"The five day outlook is calling for intense sunshine followed by the end of the world." -Fast Tony in Ice Age, the Meltdown
Changing a diaper is a lot like getting a present from your grandmother - you're not sure what you've got but you're pretty sure you're not going to like it. --Jeff Foxworthy
Diapers. Such a wonderful invention yet I can't seem to escape a single baby-hood without at least one diaper "incident"....or is it one a week?! At any rate, people have asked how things are going with five children and I have to admit, I still don't truly know since we have had grandparents here to help for the majority of the last four weeks. I can tell you though, having a newborn is always an adventure, whether it is your first or twelfth.
For example, last week I took Lily and Solomon to Costco. For the sake of famous last words: it really did seem like a good idea at the time. We had just finished up at a party at Pump it Up and then dropped Madeline off at a birthday party and had two hours to kill before retrieving her. So I figured it would be a great time to take the car to Costco to get the tires rotated and do a little shopping. Of course, I had forgotten that whole thing about newborns needing to eat every two hours, or whenever it is least convenient, whichever comes first.
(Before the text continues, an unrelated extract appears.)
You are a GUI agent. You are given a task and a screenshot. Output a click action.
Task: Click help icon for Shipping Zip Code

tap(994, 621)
So after dropping the car off at the tire center, the two kids and I went strolling leisurely through the store: Lily sitting in the front of the cart tasting all the samples with me and Solomon snoozing in his car seat inside the cart. It was a blissful, quiet minute. Then, Lily decided she wanted to walk and Solomon began to stir. It soon became very apparent that the baby was no longer content in the car seat so we pulled over at the fire exit doors to check things out. Sure enough, Solomon had a diaper *issue*.
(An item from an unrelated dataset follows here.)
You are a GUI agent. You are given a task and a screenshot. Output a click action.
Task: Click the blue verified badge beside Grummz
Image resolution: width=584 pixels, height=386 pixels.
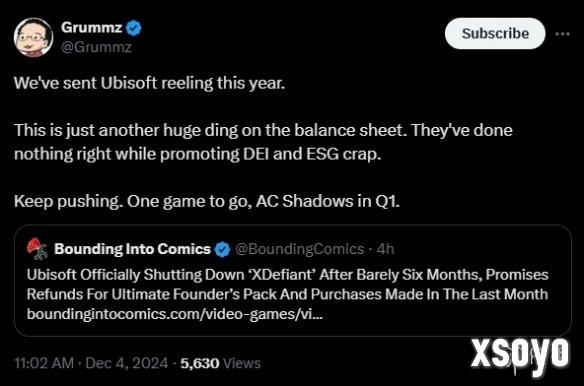134,28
To make a long story short, Solomon felt it was a perfectly good time to try out his new set of lungs (which are apparently from the same manufacturer as that of a bull horn) while I quickly discovered not only did he have a full on diaper blow out but the only diaper I had on me was Liam's size 5. I quickly reframed my initial discouragement into thankfulness that at least I had a diaper on me (three cheers for progress) and proceeded to make it work, amusing myself with the thought that on Solomon the size 5 basically fit like a disposable onesie.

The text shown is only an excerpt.